Are you even aware of how wrong you are?

Thanks for proving you have never read the comic.

I honestly don't understand how anyone could say the world of Elder Scrolls is that original, even Morrowind. It's a fantasy kitchen sink that makes some twists to the standard races, and a complex cosmology, but that basically accounts for most kitchen sink fantasy settings anyways. Not to mention it's not even Veeky Forums related, it's from a videogame series that was never very good to begin with.

The rules exist to serve the campaign/ story. I always viewed TTRPG's as group storytelling, so when the story would be ruined by a stupid rule or bogged down by something , we would ignore it.

Remember, it's still a game and should be fun, and if you can't make the story entertaining, why bother playing?

>How much can you bend rules before a game becomes just role playing?
But the rules down on the table, draw a straight line the same length of the rules starting at one end of the rules, then stretch a piece of string from the end of the rules to the end of the line you drew, if the gap is longer than the piece of string, you've gone too far.

I'm with you, I think the "we are all storytellers" trope just breaks the game. The GM sets the bounds for the story, the players try to do things worthy of a story, but in the end the dice tell the story.

I don't have time to do RPG where the rules get in the way of fun.

Good roleplayers do better without rules. There aren't that many good roleplayers.

But it was originally based off of a RPG campaign

I agree with you for the most part however. TES has no real precense in tabletop games and it is hard to say that a setting where elves and vampires and robots run around is focused.

Really depends strongly on how the rule of cool is carried out, and how able people are to innovate based on prompts from dice rolls.

Cool stuff that the character can reasonably pull-off probably doesn't need a roll, but might take time or effort that requires explanation and provides hooks for other players and the gm to use.

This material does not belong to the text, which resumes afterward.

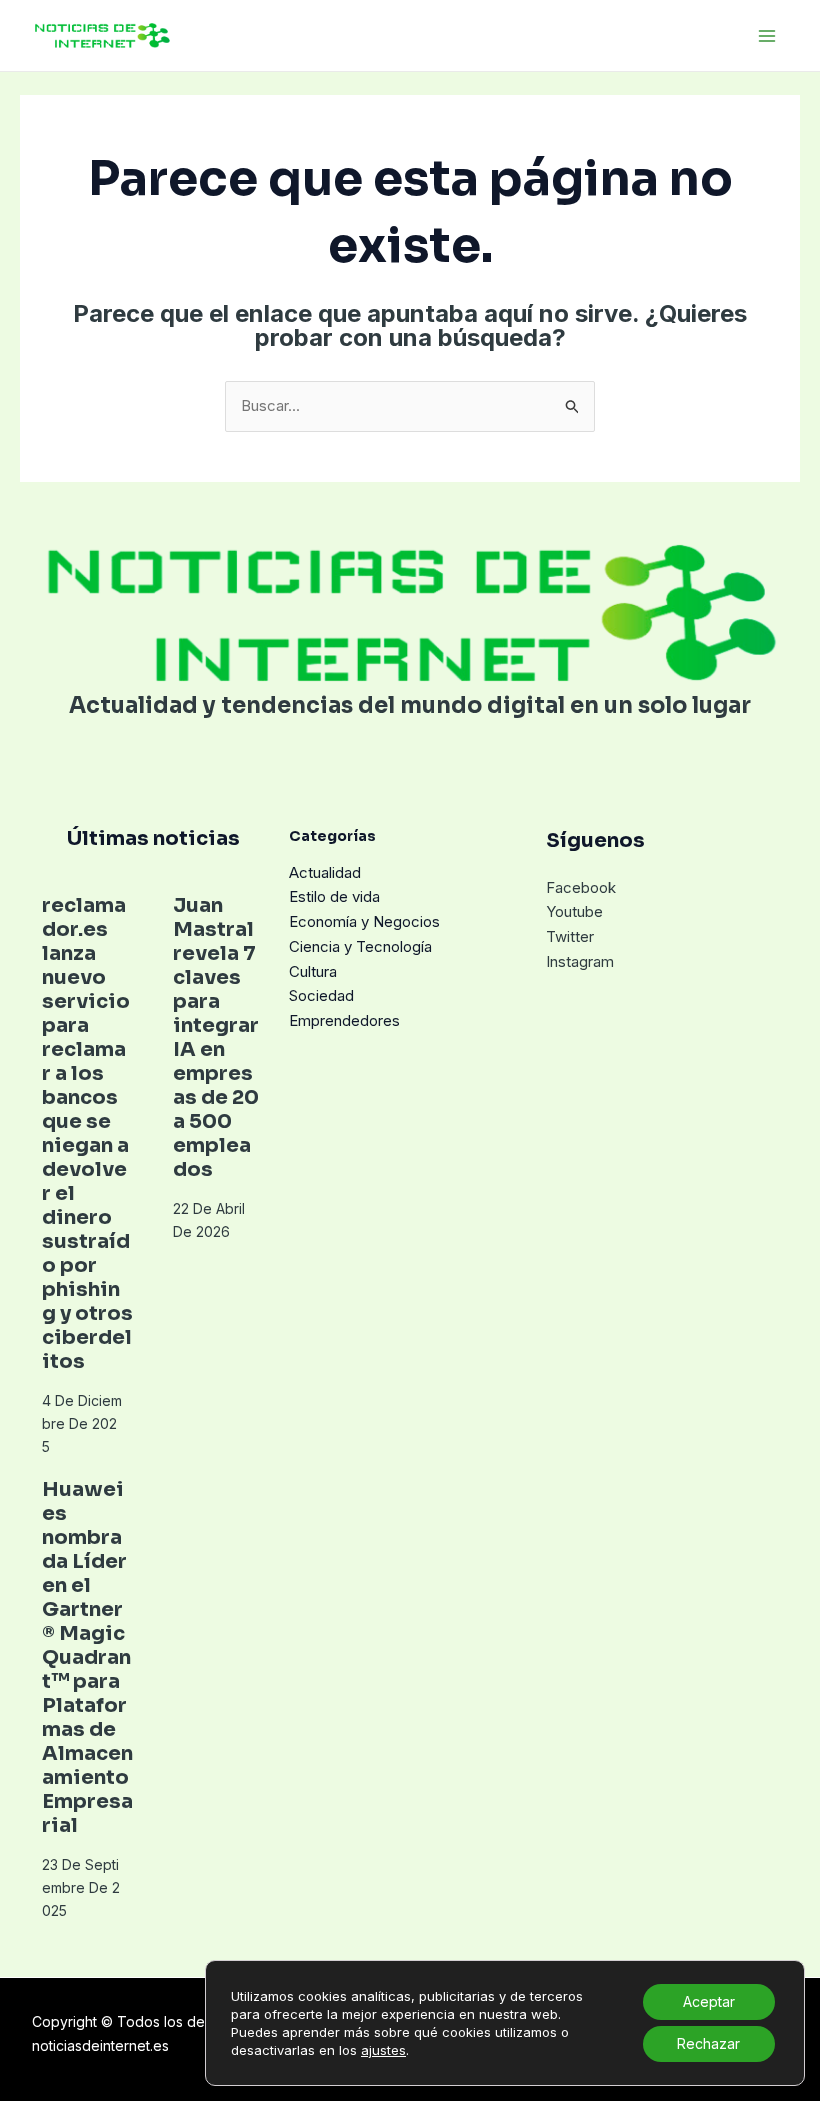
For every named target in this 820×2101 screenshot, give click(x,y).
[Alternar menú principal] (767, 35)
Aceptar (709, 2001)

Cool stuff that has some risk, chance of failure, consequences, etc. should have a roll, and the results of that roll should be then told by the gm with details, hooks, etc. that the players can expand with. I find partial successes to be very useful in this regard.

Ideally this makes for a reactive, engaging story line that has unpredictable and creative results that don't really come from many other sources of entertainment. Too much rolling and everyone gets bogged down climbing ladders, weaving baskets and overly mechanical motions of 'roll to hit, i miss, roll to hit'. Not enough rolls and it become a group thought exercise at best. Those can be fun too, but its a different sort of play.

The cutest.

But the site updated a couple weeks ago with an update telling us that he's still alive and still doing things.